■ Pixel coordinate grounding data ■
Start of Block

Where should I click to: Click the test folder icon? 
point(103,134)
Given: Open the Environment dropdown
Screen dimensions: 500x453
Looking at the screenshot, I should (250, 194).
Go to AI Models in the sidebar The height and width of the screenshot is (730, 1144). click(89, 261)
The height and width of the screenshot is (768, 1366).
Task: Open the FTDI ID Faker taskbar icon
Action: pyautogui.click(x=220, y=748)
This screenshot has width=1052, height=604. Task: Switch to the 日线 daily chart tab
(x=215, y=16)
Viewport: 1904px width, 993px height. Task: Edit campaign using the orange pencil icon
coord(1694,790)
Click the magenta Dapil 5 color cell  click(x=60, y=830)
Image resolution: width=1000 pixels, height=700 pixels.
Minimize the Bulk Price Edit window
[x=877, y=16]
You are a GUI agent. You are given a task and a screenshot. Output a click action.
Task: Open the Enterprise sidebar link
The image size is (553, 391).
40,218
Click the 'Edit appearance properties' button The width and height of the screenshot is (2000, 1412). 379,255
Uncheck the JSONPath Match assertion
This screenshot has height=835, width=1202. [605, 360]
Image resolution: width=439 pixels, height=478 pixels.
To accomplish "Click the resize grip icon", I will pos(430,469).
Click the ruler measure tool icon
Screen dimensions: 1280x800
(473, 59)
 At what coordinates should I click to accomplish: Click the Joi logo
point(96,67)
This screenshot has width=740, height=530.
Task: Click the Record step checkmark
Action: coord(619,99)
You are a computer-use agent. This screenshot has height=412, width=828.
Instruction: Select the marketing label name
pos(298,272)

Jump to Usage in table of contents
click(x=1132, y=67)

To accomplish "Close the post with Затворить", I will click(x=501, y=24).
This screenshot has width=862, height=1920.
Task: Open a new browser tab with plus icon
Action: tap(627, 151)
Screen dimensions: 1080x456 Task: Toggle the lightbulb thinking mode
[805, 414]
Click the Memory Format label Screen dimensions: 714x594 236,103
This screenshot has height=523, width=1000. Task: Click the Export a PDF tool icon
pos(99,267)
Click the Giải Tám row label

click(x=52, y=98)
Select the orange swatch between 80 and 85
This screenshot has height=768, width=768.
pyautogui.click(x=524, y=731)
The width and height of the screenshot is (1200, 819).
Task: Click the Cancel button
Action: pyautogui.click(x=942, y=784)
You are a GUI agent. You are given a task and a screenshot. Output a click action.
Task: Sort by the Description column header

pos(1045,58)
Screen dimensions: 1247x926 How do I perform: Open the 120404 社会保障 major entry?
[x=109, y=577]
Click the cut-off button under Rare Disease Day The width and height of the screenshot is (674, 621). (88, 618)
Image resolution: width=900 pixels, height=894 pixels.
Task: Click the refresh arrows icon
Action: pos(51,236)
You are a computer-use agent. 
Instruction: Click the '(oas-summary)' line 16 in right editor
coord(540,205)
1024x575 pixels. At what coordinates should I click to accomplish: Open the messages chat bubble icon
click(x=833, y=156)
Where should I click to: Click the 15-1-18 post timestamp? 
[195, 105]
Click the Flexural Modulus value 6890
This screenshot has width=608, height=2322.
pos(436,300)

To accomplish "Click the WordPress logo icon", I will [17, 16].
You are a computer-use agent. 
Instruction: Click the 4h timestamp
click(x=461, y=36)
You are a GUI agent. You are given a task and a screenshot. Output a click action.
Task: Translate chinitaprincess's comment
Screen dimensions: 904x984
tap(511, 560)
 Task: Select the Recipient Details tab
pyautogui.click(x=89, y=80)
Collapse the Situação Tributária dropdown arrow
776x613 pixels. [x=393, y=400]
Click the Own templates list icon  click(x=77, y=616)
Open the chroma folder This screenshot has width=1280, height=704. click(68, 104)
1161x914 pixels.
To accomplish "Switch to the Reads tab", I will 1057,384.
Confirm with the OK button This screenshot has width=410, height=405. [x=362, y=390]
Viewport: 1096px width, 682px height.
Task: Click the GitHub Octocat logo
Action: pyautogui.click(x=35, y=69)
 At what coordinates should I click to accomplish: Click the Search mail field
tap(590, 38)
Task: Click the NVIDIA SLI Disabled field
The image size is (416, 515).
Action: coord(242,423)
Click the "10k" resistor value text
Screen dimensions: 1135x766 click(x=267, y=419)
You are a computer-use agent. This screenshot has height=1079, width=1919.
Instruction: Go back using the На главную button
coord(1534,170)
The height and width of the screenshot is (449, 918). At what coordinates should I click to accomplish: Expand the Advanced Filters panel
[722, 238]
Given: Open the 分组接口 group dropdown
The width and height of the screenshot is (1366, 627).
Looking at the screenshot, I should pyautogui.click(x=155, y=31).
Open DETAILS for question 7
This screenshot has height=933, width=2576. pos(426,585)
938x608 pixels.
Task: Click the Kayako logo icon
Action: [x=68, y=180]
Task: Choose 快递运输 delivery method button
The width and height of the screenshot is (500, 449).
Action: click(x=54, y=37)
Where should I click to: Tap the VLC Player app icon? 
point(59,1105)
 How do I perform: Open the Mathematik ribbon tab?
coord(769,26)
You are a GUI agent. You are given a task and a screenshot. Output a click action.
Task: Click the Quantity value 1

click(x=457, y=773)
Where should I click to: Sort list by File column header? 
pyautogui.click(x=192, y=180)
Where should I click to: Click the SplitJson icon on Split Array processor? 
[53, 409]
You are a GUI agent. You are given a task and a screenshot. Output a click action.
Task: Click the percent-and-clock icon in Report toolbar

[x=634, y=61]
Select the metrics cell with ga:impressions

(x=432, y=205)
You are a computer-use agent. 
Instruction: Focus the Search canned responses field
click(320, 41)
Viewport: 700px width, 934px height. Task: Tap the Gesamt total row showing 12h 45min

End of Block

■ TASK REQUIREMENTS ■
Your answer should consist of every record, restated exactly.

■ SOLUTION TO THIS PROBLEM ■
Where should I click to: Click the test folder icon? 
point(103,134)
Given: Open the Environment dropdown
Screen dimensions: 500x453
Looking at the screenshot, I should (250, 194).
Go to AI Models in the sidebar The height and width of the screenshot is (730, 1144). click(89, 261)
The height and width of the screenshot is (768, 1366).
Task: Open the FTDI ID Faker taskbar icon
Action: pyautogui.click(x=220, y=748)
This screenshot has width=1052, height=604. Task: Switch to the 日线 daily chart tab
(x=215, y=16)
Viewport: 1904px width, 993px height. Task: Edit campaign using the orange pencil icon
coord(1694,790)
Click the magenta Dapil 5 color cell  click(x=60, y=830)
Image resolution: width=1000 pixels, height=700 pixels.
Minimize the Bulk Price Edit window
[x=877, y=16]
You are a GUI agent. You are given a task and a screenshot. Output a click action.
Task: Open the Enterprise sidebar link
The image size is (553, 391).
40,218
Click the 'Edit appearance properties' button The width and height of the screenshot is (2000, 1412). 379,255
Uncheck the JSONPath Match assertion
This screenshot has height=835, width=1202. [605, 360]
Image resolution: width=439 pixels, height=478 pixels.
To accomplish "Click the resize grip icon", I will pos(430,469).
Click the ruler measure tool icon
Screen dimensions: 1280x800
(473, 59)
 At what coordinates should I click to accomplish: Click the Joi logo
point(96,67)
This screenshot has width=740, height=530.
Task: Click the Record step checkmark
Action: coord(619,99)
You are a computer-use agent. This screenshot has height=412, width=828.
Instruction: Select the marketing label name
pos(298,272)

Jump to Usage in table of contents
click(x=1132, y=67)

To accomplish "Close the post with Затворить", I will click(x=501, y=24).
This screenshot has width=862, height=1920.
Task: Open a new browser tab with plus icon
Action: tap(627, 151)
Screen dimensions: 1080x456 Task: Toggle the lightbulb thinking mode
[805, 414]
Click the Memory Format label Screen dimensions: 714x594 236,103
This screenshot has height=523, width=1000. Task: Click the Export a PDF tool icon
pos(99,267)
Click the Giải Tám row label

click(x=52, y=98)
Select the orange swatch between 80 and 85
This screenshot has height=768, width=768.
pyautogui.click(x=524, y=731)
The width and height of the screenshot is (1200, 819).
Task: Click the Cancel button
Action: pyautogui.click(x=942, y=784)
You are a GUI agent. You are given a task and a screenshot. Output a click action.
Task: Sort by the Description column header

pos(1045,58)
Screen dimensions: 1247x926 How do I perform: Open the 120404 社会保障 major entry?
[x=109, y=577]
Click the cut-off button under Rare Disease Day The width and height of the screenshot is (674, 621). (88, 618)
Image resolution: width=900 pixels, height=894 pixels.
Task: Click the refresh arrows icon
Action: pos(51,236)
You are a computer-use agent. 
Instruction: Click the '(oas-summary)' line 16 in right editor
coord(540,205)
1024x575 pixels. At what coordinates should I click to accomplish: Open the messages chat bubble icon
click(x=833, y=156)
Where should I click to: Click the 15-1-18 post timestamp? 
[195, 105]
Click the Flexural Modulus value 6890
This screenshot has width=608, height=2322.
pos(436,300)

To accomplish "Click the WordPress logo icon", I will [17, 16].
You are a computer-use agent. 
Instruction: Click the 4h timestamp
click(x=461, y=36)
You are a GUI agent. You are given a task and a screenshot. Output a click action.
Task: Translate chinitaprincess's comment
Screen dimensions: 904x984
tap(511, 560)
 Task: Select the Recipient Details tab
pyautogui.click(x=89, y=80)
Collapse the Situação Tributária dropdown arrow
776x613 pixels. [x=393, y=400]
Click the Own templates list icon  click(x=77, y=616)
Open the chroma folder This screenshot has width=1280, height=704. click(68, 104)
1161x914 pixels.
To accomplish "Switch to the Reads tab", I will 1057,384.
Confirm with the OK button This screenshot has width=410, height=405. [x=362, y=390]
Viewport: 1096px width, 682px height.
Task: Click the GitHub Octocat logo
Action: pyautogui.click(x=35, y=69)
 At what coordinates should I click to accomplish: Click the Search mail field
tap(590, 38)
Task: Click the NVIDIA SLI Disabled field
The image size is (416, 515).
Action: coord(242,423)
Click the "10k" resistor value text
Screen dimensions: 1135x766 click(x=267, y=419)
You are a computer-use agent. This screenshot has height=1079, width=1919.
Instruction: Go back using the На главную button
coord(1534,170)
The height and width of the screenshot is (449, 918). At what coordinates should I click to accomplish: Expand the Advanced Filters panel
[722, 238]
Given: Open the 分组接口 group dropdown
The width and height of the screenshot is (1366, 627).
Looking at the screenshot, I should pyautogui.click(x=155, y=31).
Open DETAILS for question 7
This screenshot has height=933, width=2576. pos(426,585)
938x608 pixels.
Task: Click the Kayako logo icon
Action: [x=68, y=180]
Task: Choose 快递运输 delivery method button
The width and height of the screenshot is (500, 449).
Action: click(x=54, y=37)
Where should I click to: Tap the VLC Player app icon? 
point(59,1105)
 How do I perform: Open the Mathematik ribbon tab?
coord(769,26)
You are a GUI agent. You are given a task and a screenshot. Output a click action.
Task: Click the Quantity value 1

click(x=457, y=773)
Where should I click to: Sort list by File column header? 
pyautogui.click(x=192, y=180)
Where should I click to: Click the SplitJson icon on Split Array processor? 
[53, 409]
You are a GUI agent. You are given a task and a screenshot. Output a click action.
Task: Click the percent-and-clock icon in Report toolbar

[x=634, y=61]
Select the metrics cell with ga:impressions

(x=432, y=205)
You are a computer-use agent. 
Instruction: Focus the Search canned responses field
click(320, 41)
Viewport: 700px width, 934px height. Task: Tap the Gesamt total row showing 12h 45min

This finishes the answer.